==== Data for this exercise ====

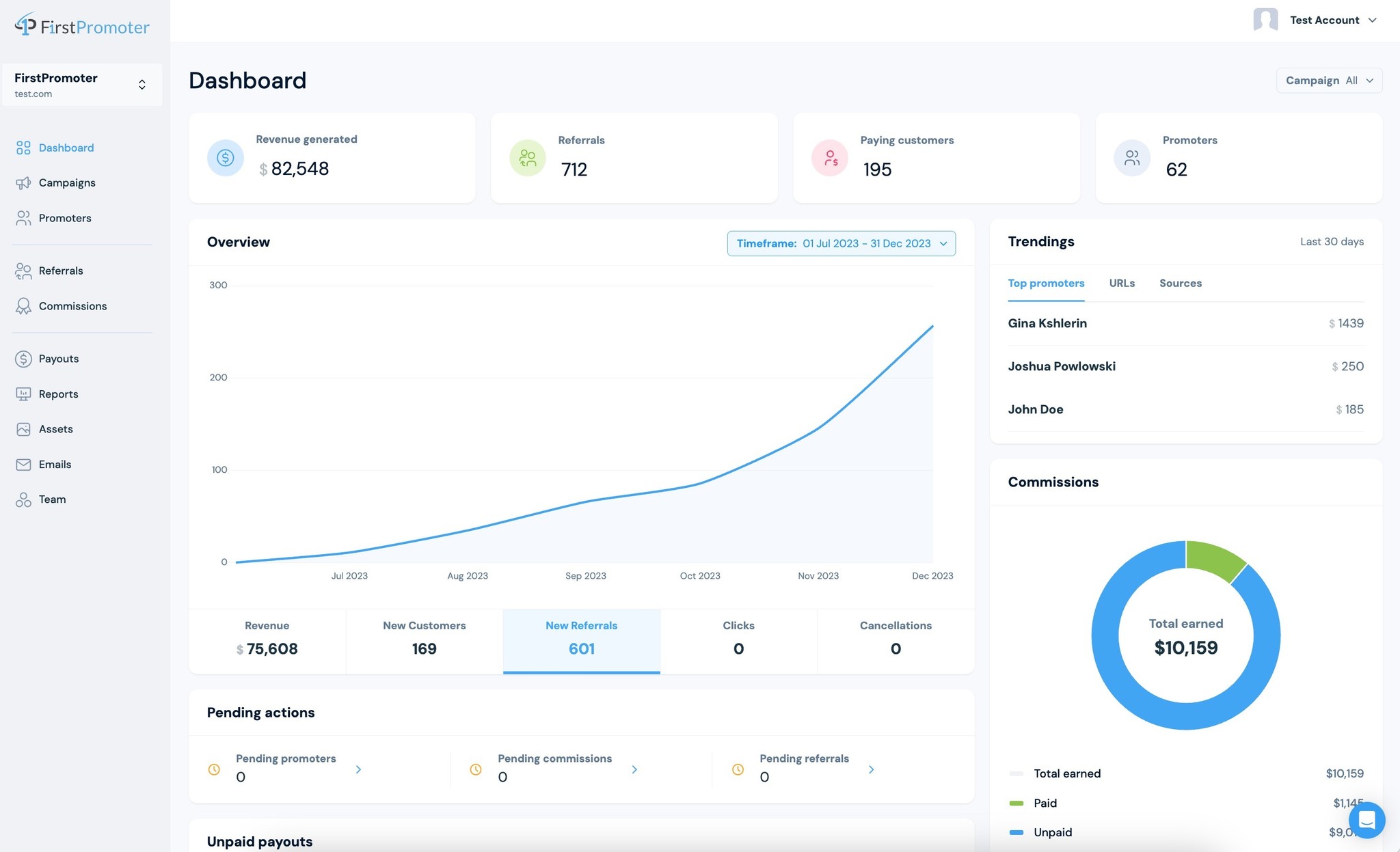Select the Campaigns megaphone icon
The height and width of the screenshot is (852, 1400).
(23, 182)
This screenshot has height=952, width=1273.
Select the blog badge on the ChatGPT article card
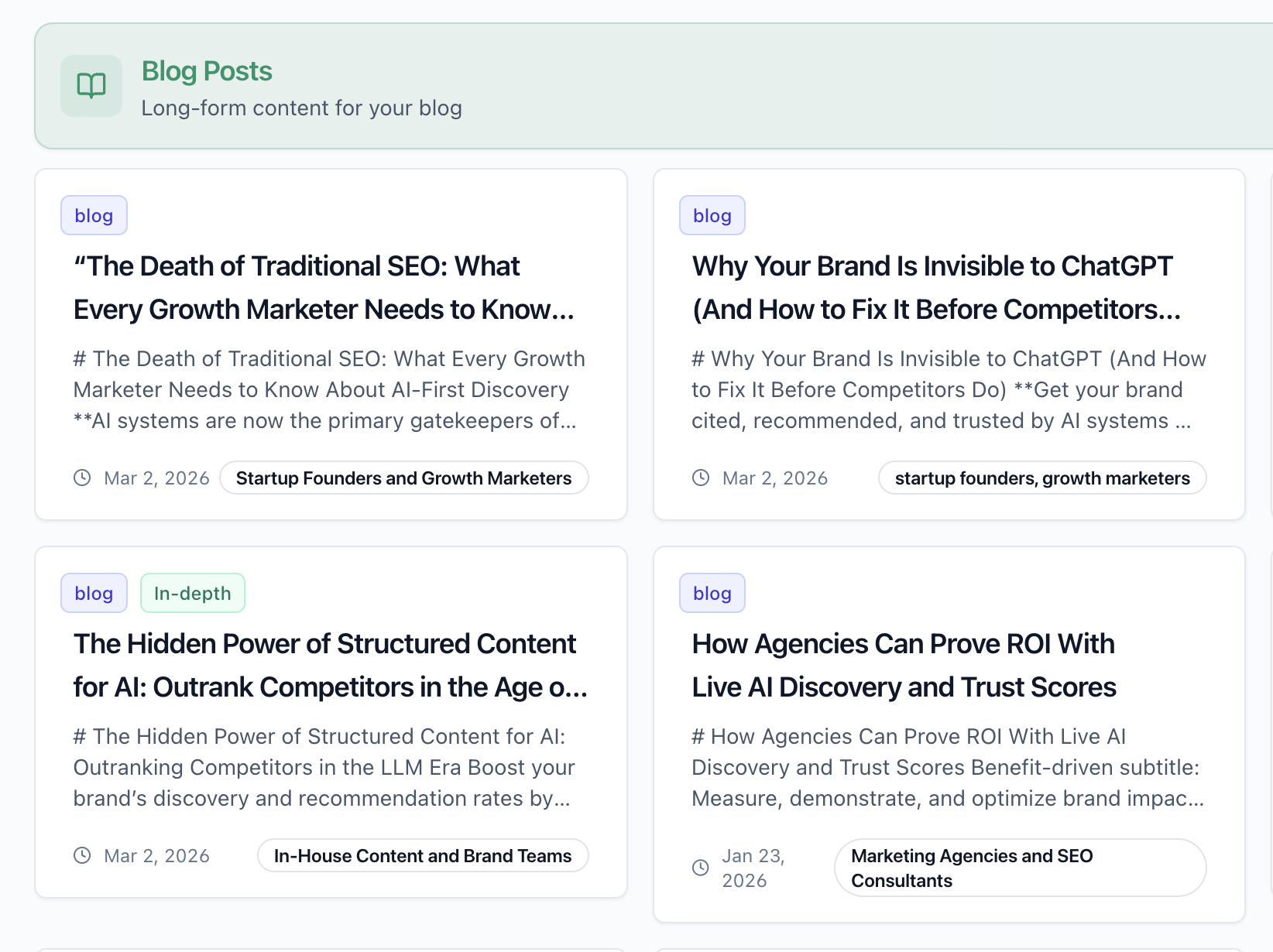[x=712, y=215]
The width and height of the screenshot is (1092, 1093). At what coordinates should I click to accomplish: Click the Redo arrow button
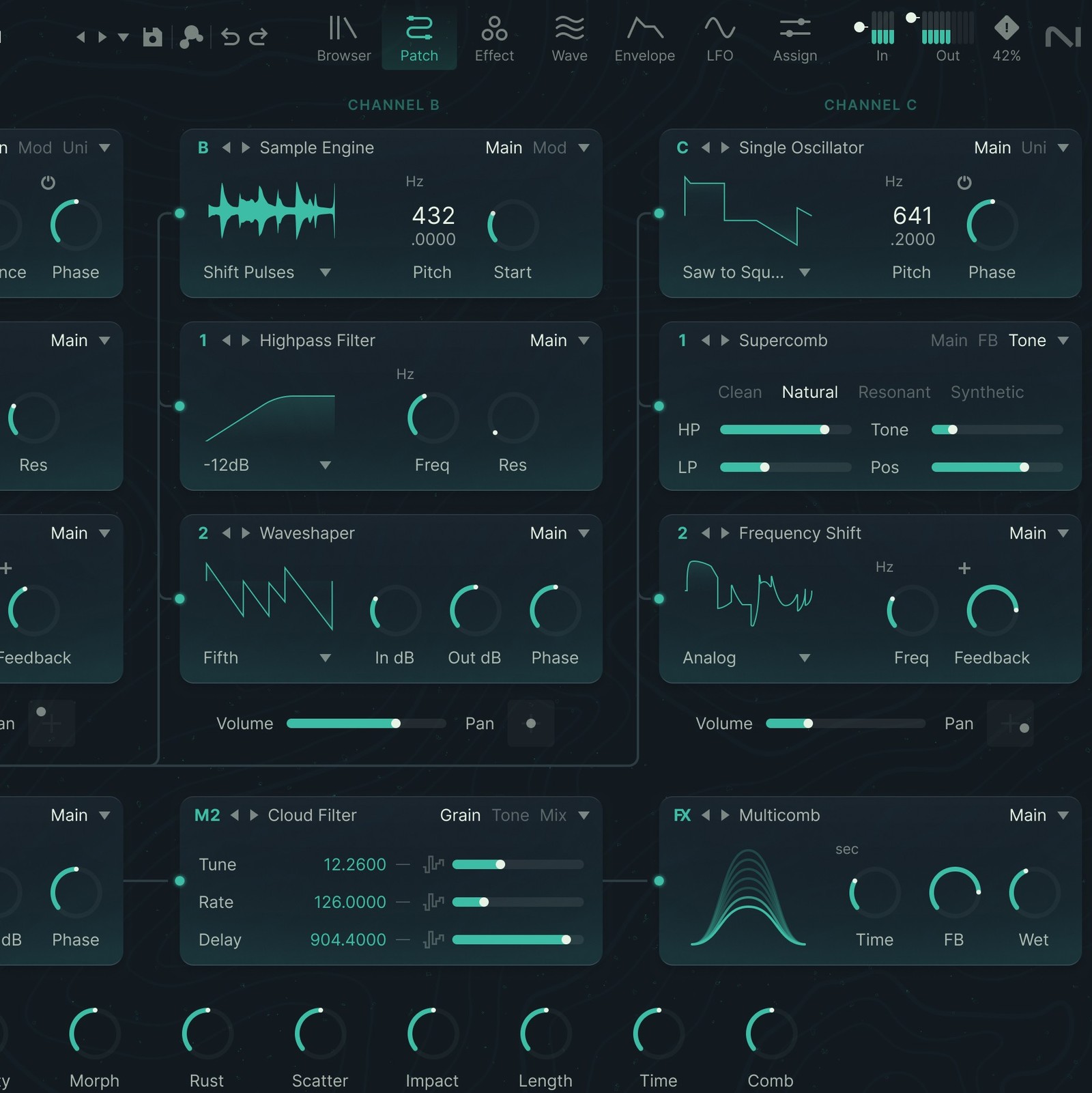[258, 38]
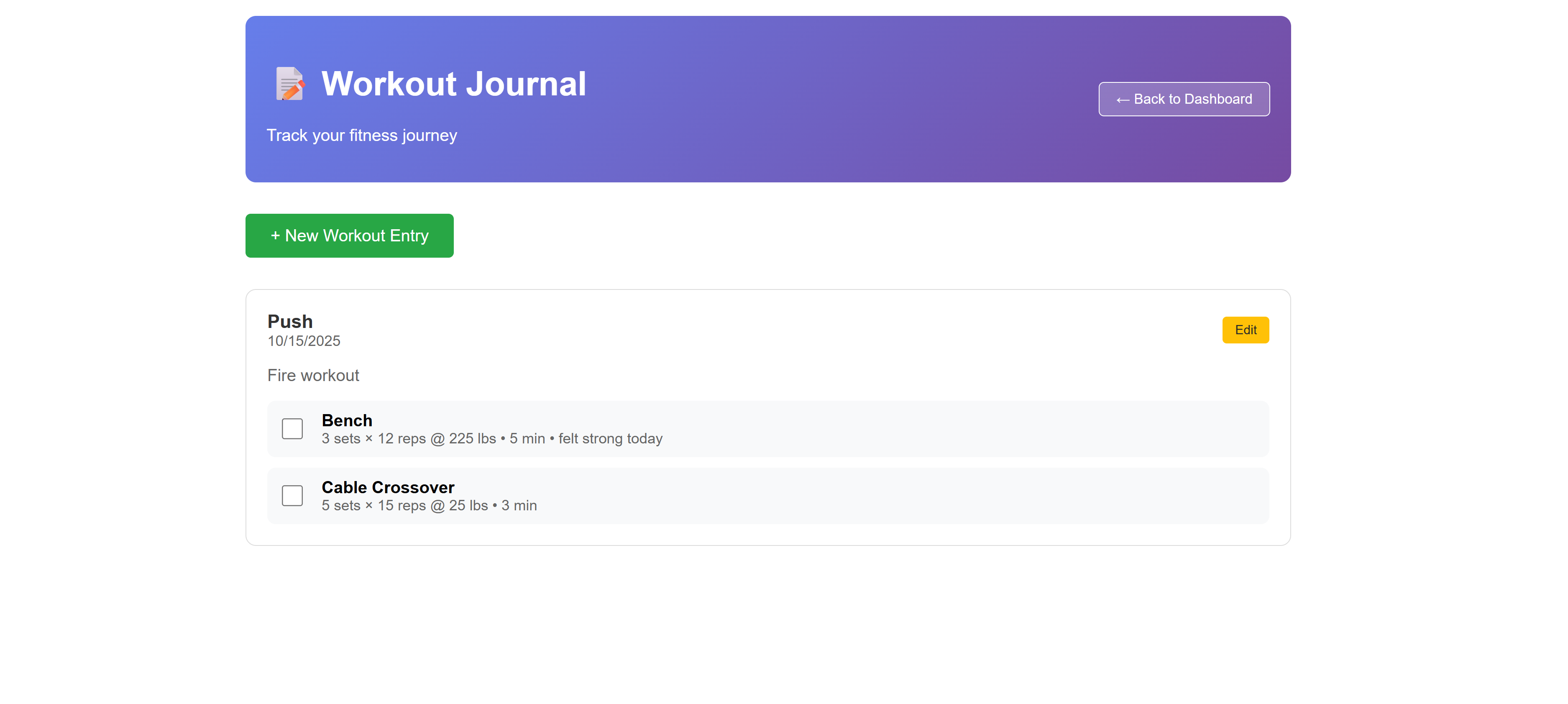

====

▶ **What is needed**: From the line containing "This screenshot has height=952, width=1273." through the last line of the material above, write out each line exactly, leaving aside all pictures.

▶ **Problem solution**:
This screenshot has height=952, width=1273.
Select the blog badge on the ChatGPT article card
[x=712, y=215]
The width and height of the screenshot is (1092, 1093). At what coordinates should I click to accomplish: Click the Redo arrow button
[258, 38]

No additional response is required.